Task prompt: Print each record below exactly as it appears.

Data for review:
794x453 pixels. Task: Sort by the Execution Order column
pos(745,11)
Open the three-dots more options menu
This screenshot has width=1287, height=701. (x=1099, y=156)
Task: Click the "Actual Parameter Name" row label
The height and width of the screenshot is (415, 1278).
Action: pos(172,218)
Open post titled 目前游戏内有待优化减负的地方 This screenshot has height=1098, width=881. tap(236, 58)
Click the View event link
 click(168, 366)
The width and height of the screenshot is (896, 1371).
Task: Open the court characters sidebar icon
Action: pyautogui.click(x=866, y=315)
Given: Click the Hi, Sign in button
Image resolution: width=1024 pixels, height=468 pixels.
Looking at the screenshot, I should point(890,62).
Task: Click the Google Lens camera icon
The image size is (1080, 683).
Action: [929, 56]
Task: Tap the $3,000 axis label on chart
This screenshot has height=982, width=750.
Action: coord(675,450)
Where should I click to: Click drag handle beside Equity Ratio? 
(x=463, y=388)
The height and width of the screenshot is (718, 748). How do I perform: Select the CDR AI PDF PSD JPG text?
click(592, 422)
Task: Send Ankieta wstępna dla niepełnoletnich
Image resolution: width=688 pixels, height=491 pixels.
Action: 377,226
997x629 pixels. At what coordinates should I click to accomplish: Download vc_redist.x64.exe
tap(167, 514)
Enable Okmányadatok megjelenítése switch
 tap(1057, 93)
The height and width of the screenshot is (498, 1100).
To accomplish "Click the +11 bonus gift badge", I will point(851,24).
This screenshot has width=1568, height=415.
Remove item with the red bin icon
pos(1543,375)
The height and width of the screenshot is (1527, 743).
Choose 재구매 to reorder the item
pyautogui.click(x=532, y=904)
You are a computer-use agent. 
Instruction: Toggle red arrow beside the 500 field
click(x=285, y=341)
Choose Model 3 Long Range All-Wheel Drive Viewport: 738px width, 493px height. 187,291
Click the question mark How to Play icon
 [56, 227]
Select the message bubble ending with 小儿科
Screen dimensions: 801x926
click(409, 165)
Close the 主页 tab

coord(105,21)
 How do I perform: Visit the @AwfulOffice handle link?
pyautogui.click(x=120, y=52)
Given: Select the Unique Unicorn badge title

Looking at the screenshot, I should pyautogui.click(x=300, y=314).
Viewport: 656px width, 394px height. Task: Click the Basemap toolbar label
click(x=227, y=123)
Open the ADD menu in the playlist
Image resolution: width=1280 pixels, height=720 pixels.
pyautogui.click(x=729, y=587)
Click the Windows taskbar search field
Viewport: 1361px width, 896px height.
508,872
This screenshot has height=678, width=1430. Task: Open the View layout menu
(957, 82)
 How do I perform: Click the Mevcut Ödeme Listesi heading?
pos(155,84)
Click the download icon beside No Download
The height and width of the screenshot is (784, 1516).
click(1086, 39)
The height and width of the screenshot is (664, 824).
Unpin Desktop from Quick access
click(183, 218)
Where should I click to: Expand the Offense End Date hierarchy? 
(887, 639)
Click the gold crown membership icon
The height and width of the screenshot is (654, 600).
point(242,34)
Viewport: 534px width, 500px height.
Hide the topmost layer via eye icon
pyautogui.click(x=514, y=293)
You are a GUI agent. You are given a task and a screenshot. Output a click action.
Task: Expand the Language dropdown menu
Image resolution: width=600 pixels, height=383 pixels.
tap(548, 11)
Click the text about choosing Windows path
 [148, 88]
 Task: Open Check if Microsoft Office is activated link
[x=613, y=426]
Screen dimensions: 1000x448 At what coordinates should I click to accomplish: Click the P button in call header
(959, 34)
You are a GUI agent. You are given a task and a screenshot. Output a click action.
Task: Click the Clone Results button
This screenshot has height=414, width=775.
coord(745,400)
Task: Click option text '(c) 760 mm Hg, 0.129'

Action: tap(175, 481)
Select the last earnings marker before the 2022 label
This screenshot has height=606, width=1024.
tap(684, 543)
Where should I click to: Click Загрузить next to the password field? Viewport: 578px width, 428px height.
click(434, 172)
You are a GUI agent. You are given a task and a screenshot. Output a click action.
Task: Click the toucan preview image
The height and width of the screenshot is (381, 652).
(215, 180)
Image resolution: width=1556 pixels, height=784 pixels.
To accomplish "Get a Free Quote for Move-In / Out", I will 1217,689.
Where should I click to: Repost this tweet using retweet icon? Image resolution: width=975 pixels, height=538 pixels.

Output for this exercise:
794x453 pixels. Task: Sort by the Execution Order column
pos(745,11)
Open the three-dots more options menu
This screenshot has width=1287, height=701. (x=1099, y=156)
Task: Click the "Actual Parameter Name" row label
The height and width of the screenshot is (415, 1278).
Action: pos(172,218)
Open post titled 目前游戏内有待优化减负的地方 This screenshot has height=1098, width=881. tap(236, 58)
Click the View event link
 click(168, 366)
The width and height of the screenshot is (896, 1371).
Task: Open the court characters sidebar icon
Action: pyautogui.click(x=866, y=315)
Given: Click the Hi, Sign in button
Image resolution: width=1024 pixels, height=468 pixels.
Looking at the screenshot, I should point(890,62).
Task: Click the Google Lens camera icon
The image size is (1080, 683).
Action: [929, 56]
Task: Tap the $3,000 axis label on chart
This screenshot has height=982, width=750.
Action: coord(675,450)
Where should I click to: Click drag handle beside Equity Ratio? 
(x=463, y=388)
The height and width of the screenshot is (718, 748). How do I perform: Select the CDR AI PDF PSD JPG text?
click(592, 422)
Task: Send Ankieta wstępna dla niepełnoletnich
Image resolution: width=688 pixels, height=491 pixels.
Action: 377,226
997x629 pixels. At what coordinates should I click to accomplish: Download vc_redist.x64.exe
tap(167, 514)
Enable Okmányadatok megjelenítése switch
 tap(1057, 93)
The height and width of the screenshot is (498, 1100).
To accomplish "Click the +11 bonus gift badge", I will point(851,24).
This screenshot has width=1568, height=415.
Remove item with the red bin icon
pos(1543,375)
The height and width of the screenshot is (1527, 743).
Choose 재구매 to reorder the item
pyautogui.click(x=532, y=904)
You are a computer-use agent. 
Instruction: Toggle red arrow beside the 500 field
click(x=285, y=341)
Choose Model 3 Long Range All-Wheel Drive Viewport: 738px width, 493px height. 187,291
Click the question mark How to Play icon
 [56, 227]
Select the message bubble ending with 小儿科
Screen dimensions: 801x926
click(409, 165)
Close the 主页 tab

coord(105,21)
 How do I perform: Visit the @AwfulOffice handle link?
pyautogui.click(x=120, y=52)
Given: Select the Unique Unicorn badge title

Looking at the screenshot, I should pyautogui.click(x=300, y=314).
Viewport: 656px width, 394px height. Task: Click the Basemap toolbar label
click(x=227, y=123)
Open the ADD menu in the playlist
Image resolution: width=1280 pixels, height=720 pixels.
pyautogui.click(x=729, y=587)
Click the Windows taskbar search field
Viewport: 1361px width, 896px height.
508,872
This screenshot has height=678, width=1430. Task: Open the View layout menu
(957, 82)
 How do I perform: Click the Mevcut Ödeme Listesi heading?
pos(155,84)
Click the download icon beside No Download
The height and width of the screenshot is (784, 1516).
click(1086, 39)
The height and width of the screenshot is (664, 824).
Unpin Desktop from Quick access
click(183, 218)
Where should I click to: Expand the Offense End Date hierarchy? 
(887, 639)
Click the gold crown membership icon
The height and width of the screenshot is (654, 600).
point(242,34)
Viewport: 534px width, 500px height.
Hide the topmost layer via eye icon
pyautogui.click(x=514, y=293)
You are a GUI agent. You are given a task and a screenshot. Output a click action.
Task: Expand the Language dropdown menu
Image resolution: width=600 pixels, height=383 pixels.
tap(548, 11)
Click the text about choosing Windows path
 [148, 88]
 Task: Open Check if Microsoft Office is activated link
[x=613, y=426]
Screen dimensions: 1000x448 At what coordinates should I click to accomplish: Click the P button in call header
(959, 34)
You are a GUI agent. You are given a task and a screenshot. Output a click action.
Task: Click the Clone Results button
This screenshot has height=414, width=775.
coord(745,400)
Task: Click option text '(c) 760 mm Hg, 0.129'

Action: tap(175, 481)
Select the last earnings marker before the 2022 label
This screenshot has height=606, width=1024.
tap(684, 543)
Where should I click to: Click Загрузить next to the password field? Viewport: 578px width, 428px height.
click(434, 172)
You are a GUI agent. You are given a task and a screenshot. Output a click action.
Task: Click the toucan preview image
The height and width of the screenshot is (381, 652).
(215, 180)
Image resolution: width=1556 pixels, height=784 pixels.
To accomplish "Get a Free Quote for Move-In / Out", I will 1217,689.
Where should I click to: Repost this tweet using retweet icon? Image resolution: width=975 pixels, height=538 pixels.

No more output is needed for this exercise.